Reproduce the entries that follow exactly, dropping each image.
══ The records
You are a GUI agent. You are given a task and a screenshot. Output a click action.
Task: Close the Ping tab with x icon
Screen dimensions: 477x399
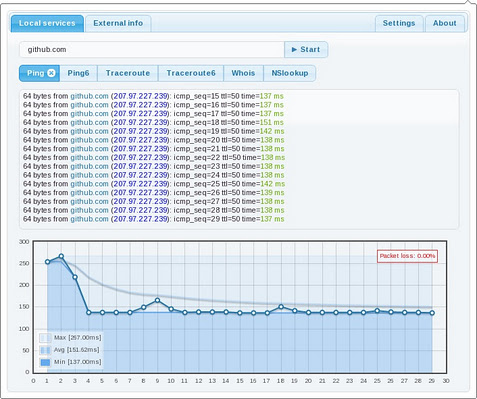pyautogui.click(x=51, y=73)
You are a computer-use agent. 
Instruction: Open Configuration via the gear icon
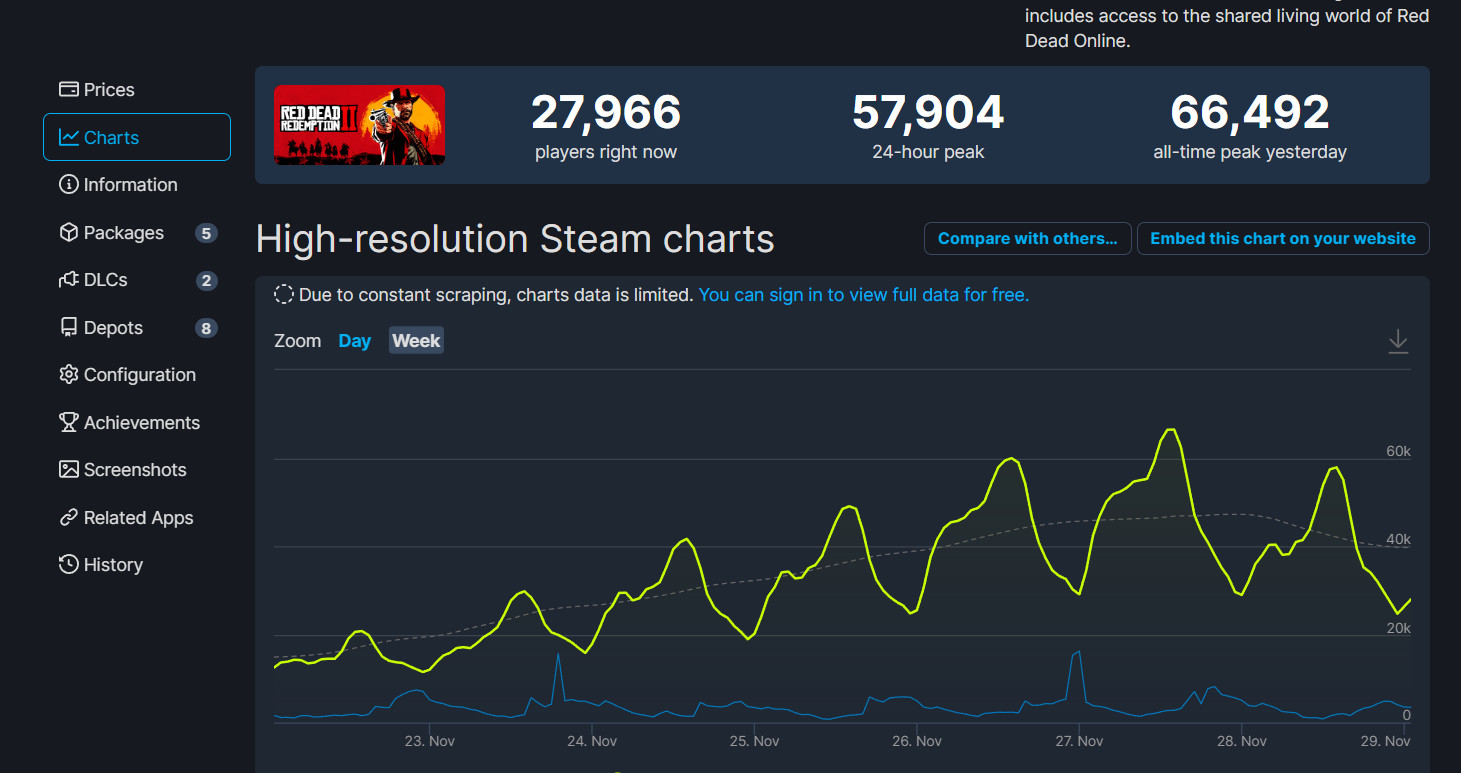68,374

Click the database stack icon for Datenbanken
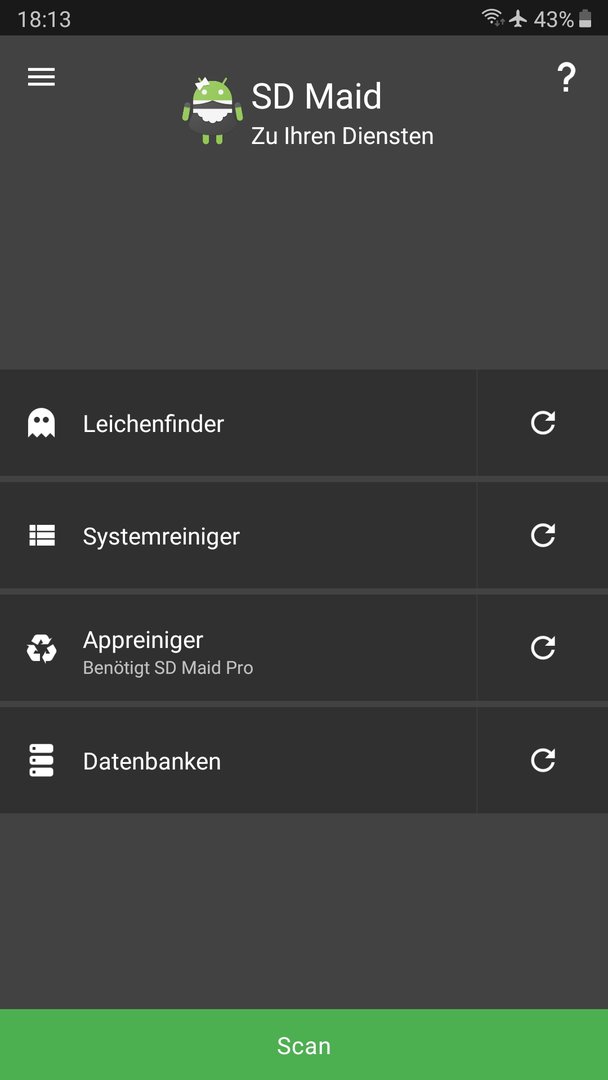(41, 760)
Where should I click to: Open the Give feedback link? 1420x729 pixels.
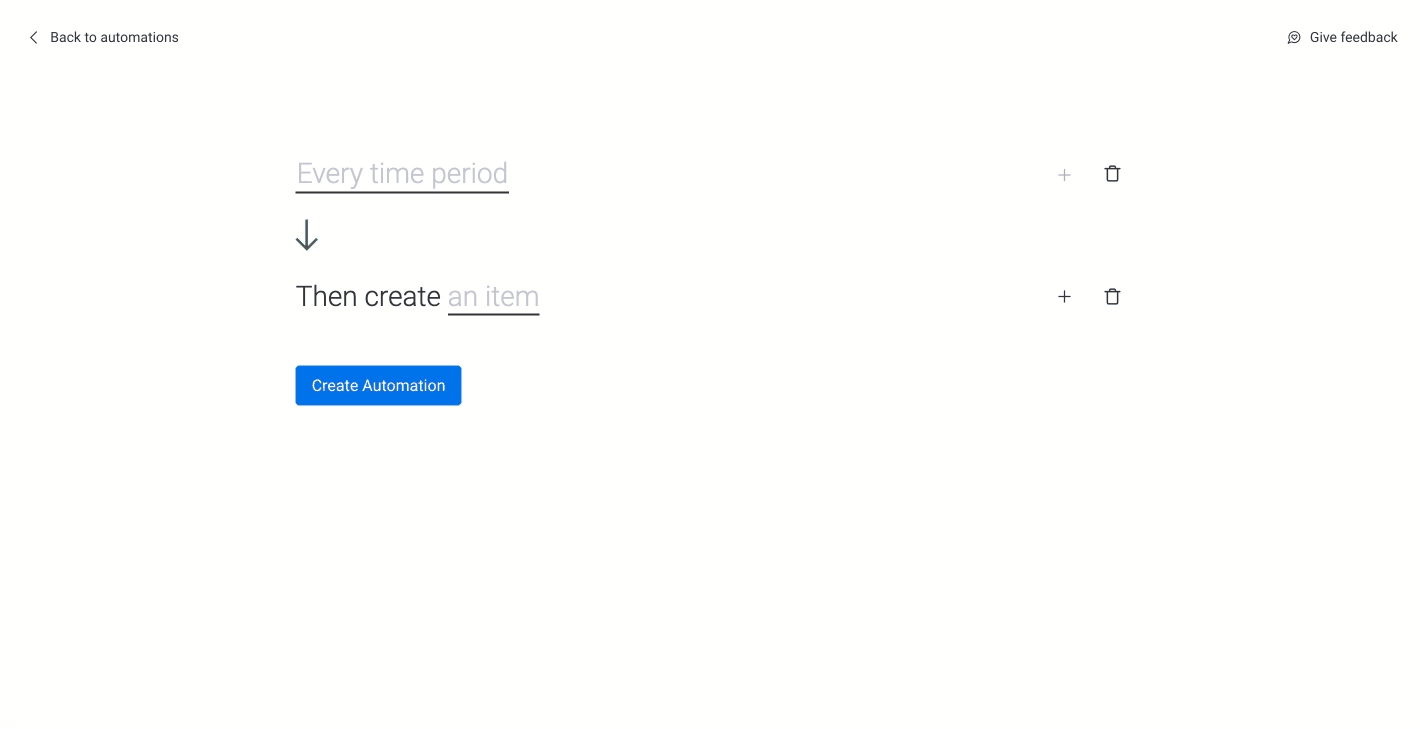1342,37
════
■ Exercise result
You are a GUI agent. You are given a task and a screenshot. Output a click action.
Task: Close the Ping tab with x icon
Screen dimensions: 477x399
pyautogui.click(x=51, y=73)
You are a computer-use agent. 
Instruction: Open Configuration via the gear icon
68,374

Click the database stack icon for Datenbanken
(41, 760)
Where should I click to: Open the Give feedback link? 1420x729 pixels.
1342,37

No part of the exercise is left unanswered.